*Your instructions:*
Every line of the records that holds the word "China" should be copied.

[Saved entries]
*** Begin section ***
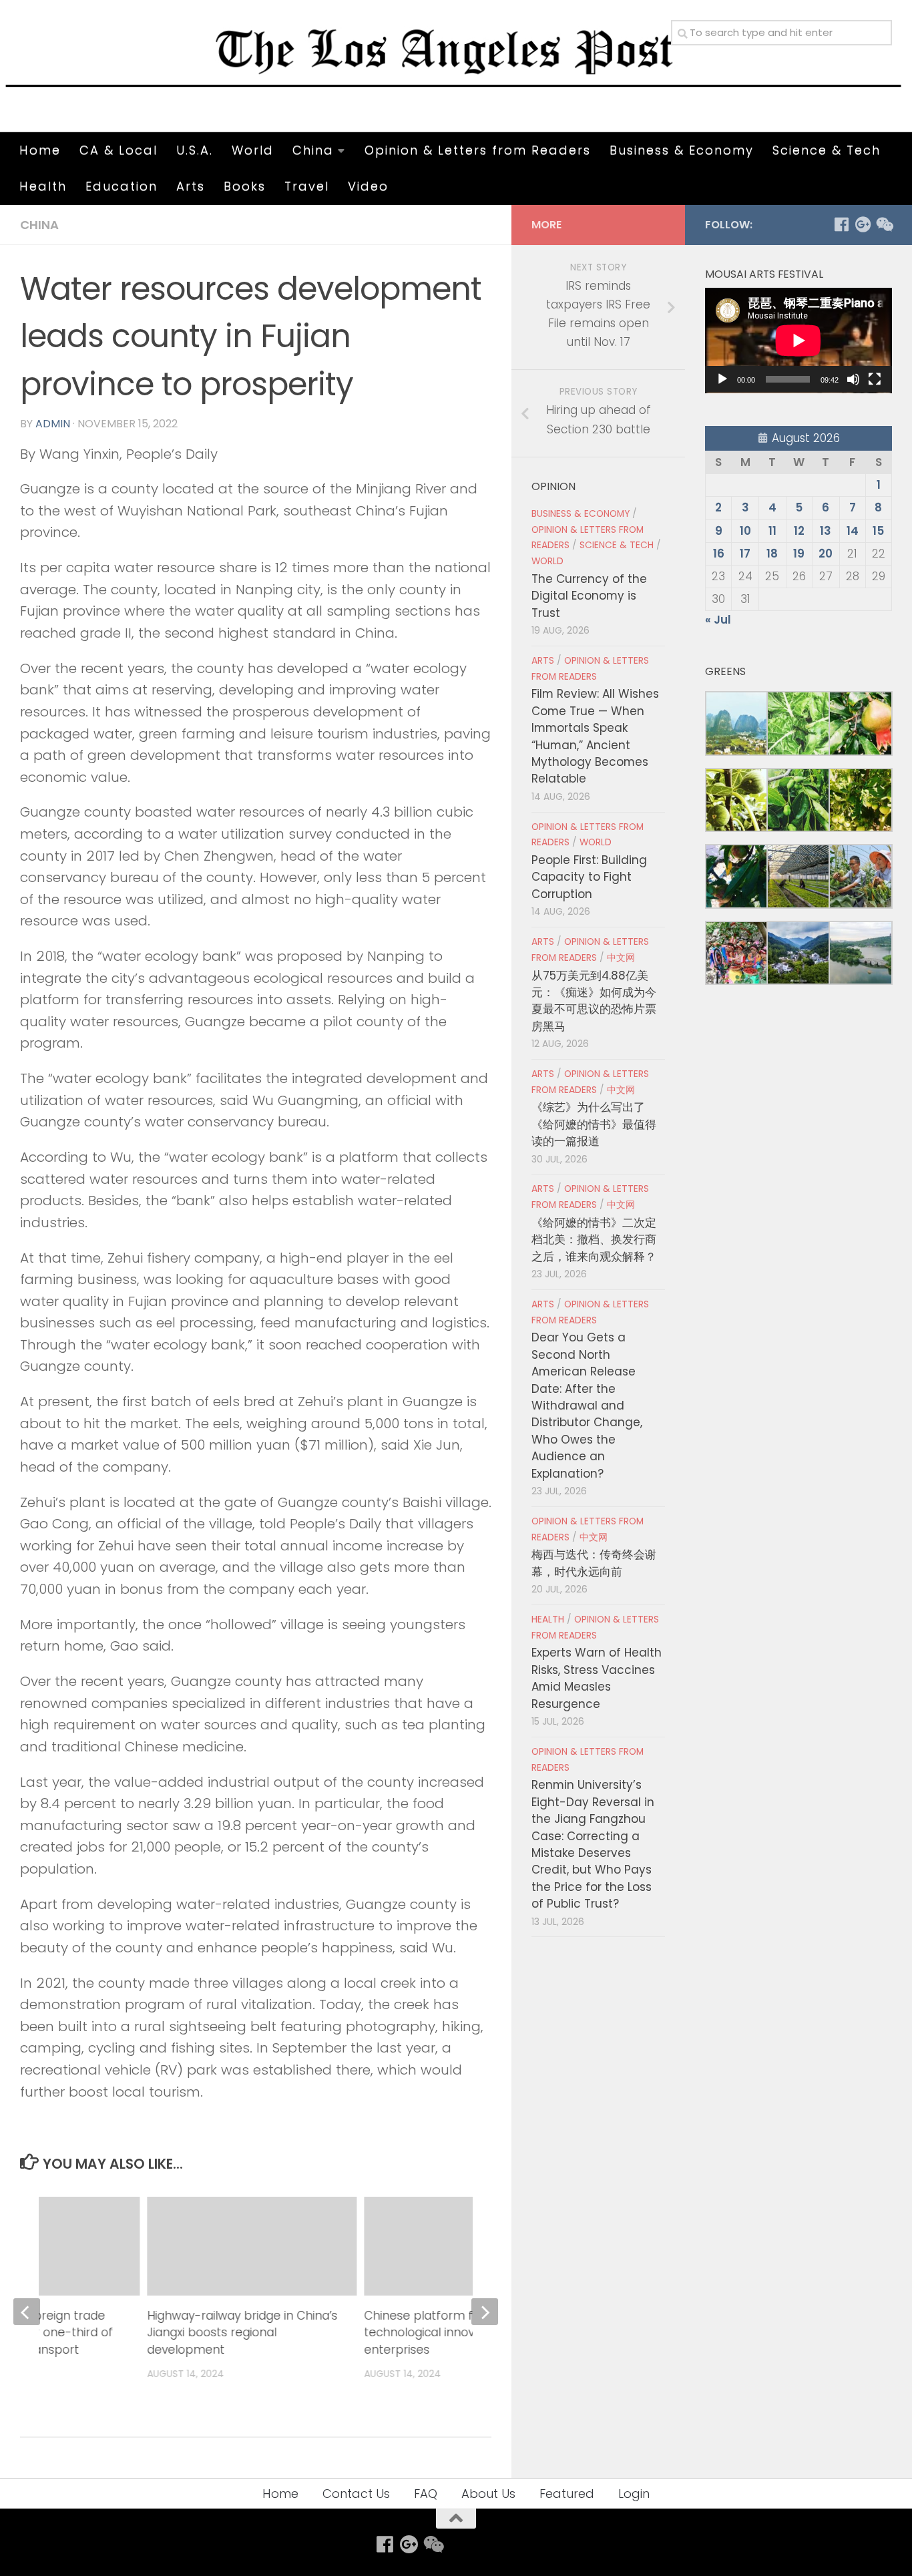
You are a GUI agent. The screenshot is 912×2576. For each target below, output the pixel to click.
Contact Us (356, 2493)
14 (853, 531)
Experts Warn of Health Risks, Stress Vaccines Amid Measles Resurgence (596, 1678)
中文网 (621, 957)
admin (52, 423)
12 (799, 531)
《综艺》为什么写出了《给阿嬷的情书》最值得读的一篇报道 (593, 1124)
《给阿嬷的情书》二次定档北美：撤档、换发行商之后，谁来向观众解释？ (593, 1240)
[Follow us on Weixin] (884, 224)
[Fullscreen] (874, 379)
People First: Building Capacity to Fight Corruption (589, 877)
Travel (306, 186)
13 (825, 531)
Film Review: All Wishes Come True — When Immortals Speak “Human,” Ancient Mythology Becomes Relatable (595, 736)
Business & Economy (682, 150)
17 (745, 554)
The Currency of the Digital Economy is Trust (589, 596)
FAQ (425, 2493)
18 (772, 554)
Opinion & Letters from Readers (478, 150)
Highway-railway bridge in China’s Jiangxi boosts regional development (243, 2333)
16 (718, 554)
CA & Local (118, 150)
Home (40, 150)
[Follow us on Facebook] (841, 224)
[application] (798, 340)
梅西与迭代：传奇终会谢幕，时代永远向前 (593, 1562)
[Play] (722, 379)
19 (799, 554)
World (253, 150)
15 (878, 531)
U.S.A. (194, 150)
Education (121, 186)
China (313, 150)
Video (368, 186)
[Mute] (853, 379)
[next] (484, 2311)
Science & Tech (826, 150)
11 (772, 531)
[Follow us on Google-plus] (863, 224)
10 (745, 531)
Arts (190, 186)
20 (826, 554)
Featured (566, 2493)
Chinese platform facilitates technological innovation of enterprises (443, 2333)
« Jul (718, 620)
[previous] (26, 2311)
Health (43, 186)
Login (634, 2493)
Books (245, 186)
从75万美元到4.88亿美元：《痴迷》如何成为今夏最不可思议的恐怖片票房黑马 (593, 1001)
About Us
*** End section ***
*Output below:*
Highway-railway bridge in China’s Jiangxi boosts regional development (243, 2333)
China (313, 150)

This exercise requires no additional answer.